Well yes, wood does move. I ripped these three rail/stiles out
if a single 8” wide piece of maple that was pretty flat before I

Is this usable or fixable? Note that I do not have a jointer
but I’ve been able to edge joint with a router with fair
success, but this is a different direction.

10 replies so far

View Rick M.'s profile

Rick M.

7712 posts in 1801 days

#1 posted 10-05-2014 07:35 PM

Depends on the cause. If it bowed because of moisture inequality then you might get some bow out by allowing more moisture back into the concave side. People usually leave it laying on wet grass, concave down, in the sunlight. This happens either because it was finished on only one side, or was not stickered and stored properly. Basically one side is open to the air, the other is not, so one side gains or loses moisture faster than the other side. If it bowed because of some other internal stress then you’re screwed.


View exelectrician's profile


2327 posts in 1849 days

#2 posted 10-05-2014 08:30 PM

You could rout or saw a slot and put in a spline, or you could use biscuits, or you could use a hand plane and glue and clamp them, or you could put pocket screws in from the sides to hold them, I have done all of these and they all work, But..
You should first follow all of Rick M suggestions

-- Love thy neighbour as thyself

View gfadvm's profile


14929 posts in 2111 days

#3 posted 10-06-2014 12:51 AM

I’d cull that board and replace it. You may be able to cut shorter useful pieces from it but it has WAY too much bow to use as is.

-- " I'll try to be nicer, if you'll try to be smarter" gfadvm

View bondogaposis's profile


3969 posts in 1773 days

#4 posted 10-06-2014 02:20 AM

The wood is usable in shorter pieces.

-- Bondo Gaposis

View Nomad62's profile


726 posts in 2379 days

#5 posted 10-06-2014 04:09 PM

I have had success with weighting a piece like that to bend it in the opposite direction, but that is a lot of bend. If another piece is not available you could try bending by forcing it to bend in opposite direction at least two times as much as it is currently bent for 2-3 days; more if it doesn’t work. You will need to let it bend back for 2-3 days as well to see if it worked or not.

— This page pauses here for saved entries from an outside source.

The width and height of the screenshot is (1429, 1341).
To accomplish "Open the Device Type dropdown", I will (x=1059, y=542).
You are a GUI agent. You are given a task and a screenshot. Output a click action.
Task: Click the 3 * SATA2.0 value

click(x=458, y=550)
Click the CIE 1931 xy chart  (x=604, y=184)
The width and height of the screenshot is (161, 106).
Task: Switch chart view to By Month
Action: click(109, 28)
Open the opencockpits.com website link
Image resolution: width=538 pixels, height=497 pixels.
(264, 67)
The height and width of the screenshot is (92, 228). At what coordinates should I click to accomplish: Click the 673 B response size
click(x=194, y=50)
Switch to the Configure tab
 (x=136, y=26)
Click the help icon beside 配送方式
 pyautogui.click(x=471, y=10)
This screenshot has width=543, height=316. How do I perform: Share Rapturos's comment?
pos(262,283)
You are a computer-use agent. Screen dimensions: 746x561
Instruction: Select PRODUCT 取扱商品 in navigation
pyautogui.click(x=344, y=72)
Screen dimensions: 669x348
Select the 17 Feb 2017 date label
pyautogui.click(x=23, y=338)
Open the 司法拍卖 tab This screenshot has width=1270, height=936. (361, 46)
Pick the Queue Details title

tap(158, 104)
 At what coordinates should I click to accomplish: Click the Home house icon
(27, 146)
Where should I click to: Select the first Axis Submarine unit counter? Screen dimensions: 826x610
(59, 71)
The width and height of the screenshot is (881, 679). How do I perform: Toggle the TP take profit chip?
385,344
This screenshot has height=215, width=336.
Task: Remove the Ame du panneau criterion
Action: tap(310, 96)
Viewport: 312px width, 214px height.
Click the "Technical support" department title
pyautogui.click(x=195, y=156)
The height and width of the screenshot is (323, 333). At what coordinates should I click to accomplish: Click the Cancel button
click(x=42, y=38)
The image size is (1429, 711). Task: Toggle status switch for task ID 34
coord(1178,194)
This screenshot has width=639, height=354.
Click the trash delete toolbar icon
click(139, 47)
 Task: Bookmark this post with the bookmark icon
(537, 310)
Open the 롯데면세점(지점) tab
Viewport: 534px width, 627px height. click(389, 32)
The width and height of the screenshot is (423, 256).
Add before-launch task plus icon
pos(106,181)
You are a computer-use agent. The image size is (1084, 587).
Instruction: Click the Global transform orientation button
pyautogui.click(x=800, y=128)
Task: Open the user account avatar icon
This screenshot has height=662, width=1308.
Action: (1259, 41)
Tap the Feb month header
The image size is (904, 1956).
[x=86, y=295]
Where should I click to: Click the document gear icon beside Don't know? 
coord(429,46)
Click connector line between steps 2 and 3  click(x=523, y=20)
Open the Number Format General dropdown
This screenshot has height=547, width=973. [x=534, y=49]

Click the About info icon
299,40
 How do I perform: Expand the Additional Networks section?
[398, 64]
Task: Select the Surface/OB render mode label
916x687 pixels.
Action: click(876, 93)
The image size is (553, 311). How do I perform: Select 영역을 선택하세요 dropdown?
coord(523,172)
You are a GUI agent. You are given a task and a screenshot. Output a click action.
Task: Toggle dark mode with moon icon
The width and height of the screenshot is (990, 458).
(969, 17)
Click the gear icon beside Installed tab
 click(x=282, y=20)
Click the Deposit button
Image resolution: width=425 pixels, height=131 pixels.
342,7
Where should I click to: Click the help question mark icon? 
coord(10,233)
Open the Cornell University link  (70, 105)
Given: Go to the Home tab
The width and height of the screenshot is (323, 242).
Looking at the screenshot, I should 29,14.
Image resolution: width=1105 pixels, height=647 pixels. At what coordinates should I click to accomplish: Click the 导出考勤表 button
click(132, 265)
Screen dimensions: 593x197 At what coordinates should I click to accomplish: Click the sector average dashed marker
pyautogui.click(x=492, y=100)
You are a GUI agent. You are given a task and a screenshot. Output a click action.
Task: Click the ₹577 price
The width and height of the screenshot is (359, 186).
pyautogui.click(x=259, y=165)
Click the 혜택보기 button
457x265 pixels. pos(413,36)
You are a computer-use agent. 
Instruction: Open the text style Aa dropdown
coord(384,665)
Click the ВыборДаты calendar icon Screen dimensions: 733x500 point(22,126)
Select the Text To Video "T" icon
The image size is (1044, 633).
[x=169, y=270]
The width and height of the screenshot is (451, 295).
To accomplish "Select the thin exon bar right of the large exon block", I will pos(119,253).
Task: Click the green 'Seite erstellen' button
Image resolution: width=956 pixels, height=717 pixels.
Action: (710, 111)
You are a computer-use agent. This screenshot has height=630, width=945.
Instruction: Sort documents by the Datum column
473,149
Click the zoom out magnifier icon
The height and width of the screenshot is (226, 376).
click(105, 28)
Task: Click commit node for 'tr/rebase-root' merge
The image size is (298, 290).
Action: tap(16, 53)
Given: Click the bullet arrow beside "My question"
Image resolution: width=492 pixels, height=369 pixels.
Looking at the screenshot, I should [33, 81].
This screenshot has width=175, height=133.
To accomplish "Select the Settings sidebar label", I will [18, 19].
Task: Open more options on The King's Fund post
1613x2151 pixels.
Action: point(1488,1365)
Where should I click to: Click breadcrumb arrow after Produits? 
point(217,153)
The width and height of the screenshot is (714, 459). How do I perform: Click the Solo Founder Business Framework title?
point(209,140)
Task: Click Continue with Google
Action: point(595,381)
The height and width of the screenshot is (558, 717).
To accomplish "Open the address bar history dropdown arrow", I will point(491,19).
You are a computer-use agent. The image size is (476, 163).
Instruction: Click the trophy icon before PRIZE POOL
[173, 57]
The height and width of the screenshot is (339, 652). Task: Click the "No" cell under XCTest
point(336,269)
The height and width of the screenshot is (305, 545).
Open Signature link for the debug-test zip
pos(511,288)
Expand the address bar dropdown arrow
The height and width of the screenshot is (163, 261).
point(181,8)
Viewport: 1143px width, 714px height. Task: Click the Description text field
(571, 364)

-- Power tools put us ahead of the monkeys

View BinghamtonEd's profile


2263 posts in 1791 days

#6 posted 10-06-2014 04:20 PM

You didn’t set these boards down on that concrete floor over night(s), did you? That’ll help warp them. Been there, except I did it with a glued up panel (never again). The side that’s down does not get as much air flow, and the cool/warm cycles can condense moisture on the floor. Could happen on any surface, though. If that’s the case, I’d try stacking/stickering them for a few days and see if they straighten out a bit.

If this happened right after you cut them, there was probably tension released and the wood reacted that way. In that case, the piece will probably need to be replaced.

If you’re not in the habit of milling to final dimensions in stages, and stacking/stickering the parts in between milling, you may want to start. I don’t get very much time in the garage these days, so leaving the parts stacked for a couple days is pretty easy and doesn’t hold me up.

Edit : If these rails/stiles are for the face frame of that piece behind it, you can get some warp out when you clamp and pocket screw it to the box. Doors will require much truer rails/stiles.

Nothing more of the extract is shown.